You have received great advise above, so I will add just a couple of additional ideas.

The Parrot will go to the source of the food and water and the less attention one makes regarding when the Parrot goes in and out, the less of an issue it becomes for the Parrot. Making a rush to close the door has likely resulted in where you are today. It is likely that the action of closing the door has created a fear of being trapped. Had you left the door open, the Parrot would be more comfortable with going in and out on its own. Now, once the home is semi-dark, the Parrot would more easily step-up on your hand or a branch. Or if already in the cage, would likely be comfortable with the door being closed.

The Parrot crashes into things: It is because they are reacting to a fight or flight reaction, which is a natural reaction. The Parrot takes off in a straight line and since it has not built 'flight plans' of its new home, it is common that they will fly into things, like windows, mirrors, glass cabinets, etc... The goal is to help the Parrot create safe flight plans in the home with safe landing areas. This is commonly connected to what I call the "Real Estate Agents" tour of the home. A slow walking tour of the home that always starts from common places that the Parrot perches during the day, to and from the cage, or safe landing areas. We tour our home with our Amazon anytime something changes or at least twice each month. This tour is very important as during the early tours, I will slow walk into a wall, window, mirror, picture, glass cabinet, door and then tap it to show that the surface is hard! You will know when the Parrot gets it, because they will lean away and then look at you as if you are crazy.

The goal is in teach the Parrot safe flight pathways in the home. Understanding that the Parrot is in reaction mode and only pre-learned, practiced, routes will take over after the first few seconds. With nothing in place, the Parrot will fly until it hits something.
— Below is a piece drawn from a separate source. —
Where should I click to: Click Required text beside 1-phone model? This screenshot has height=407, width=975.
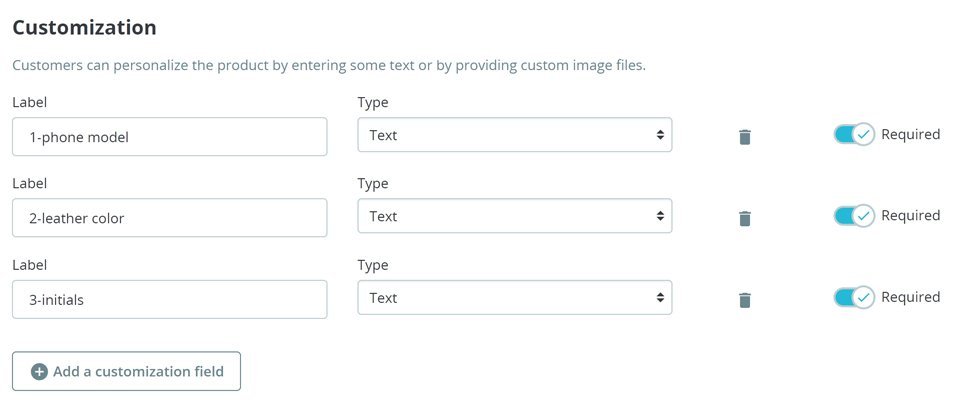[x=910, y=134]
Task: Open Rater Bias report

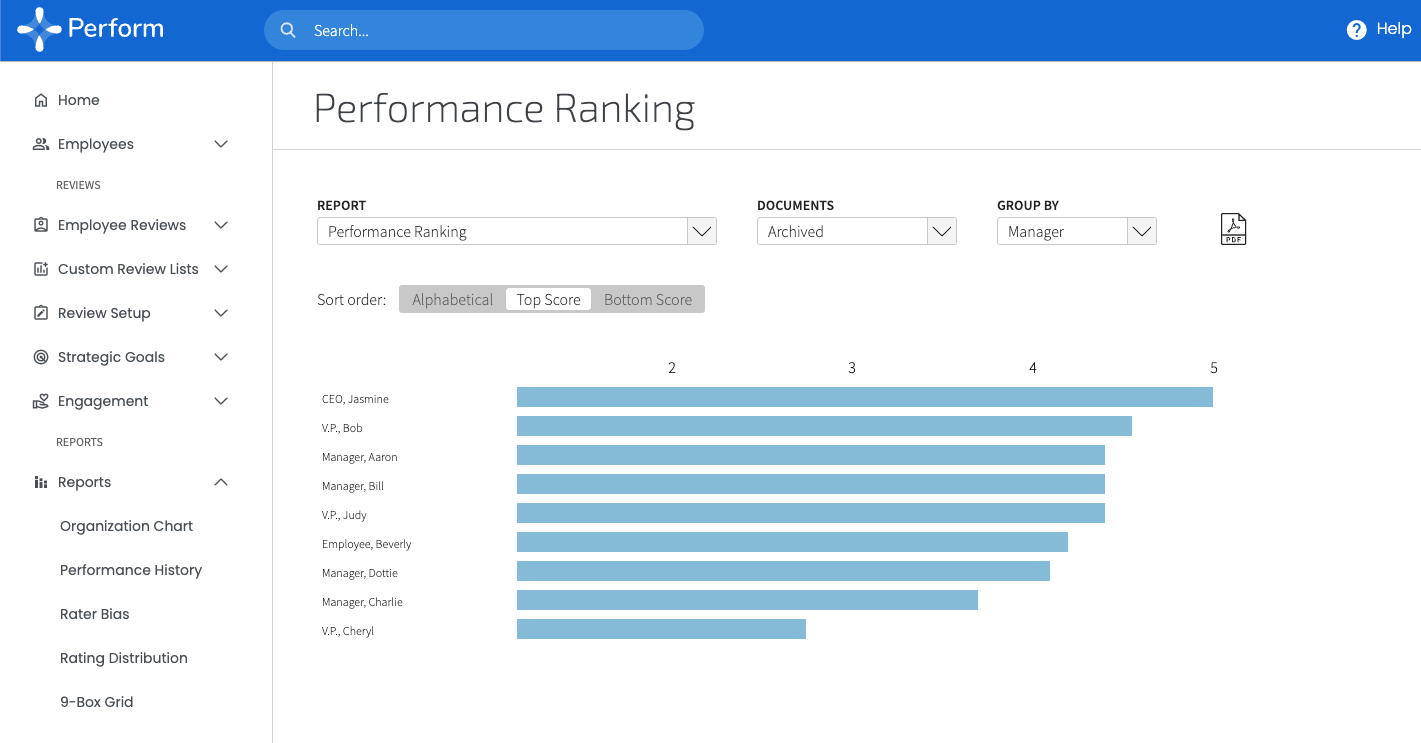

Fear of Starting Over! Far too many 'owners' have this fear of starting over from zero, day one if you will. The most important part of having a Parrot in one's home is the Bond Relationship! Building and maintaining a Bond Relationship is what everything else is built around. Nothing else is possible without the Parrot feeling safe around the 'owner'.

Hope that in addition to the remarks of the others, this also helps.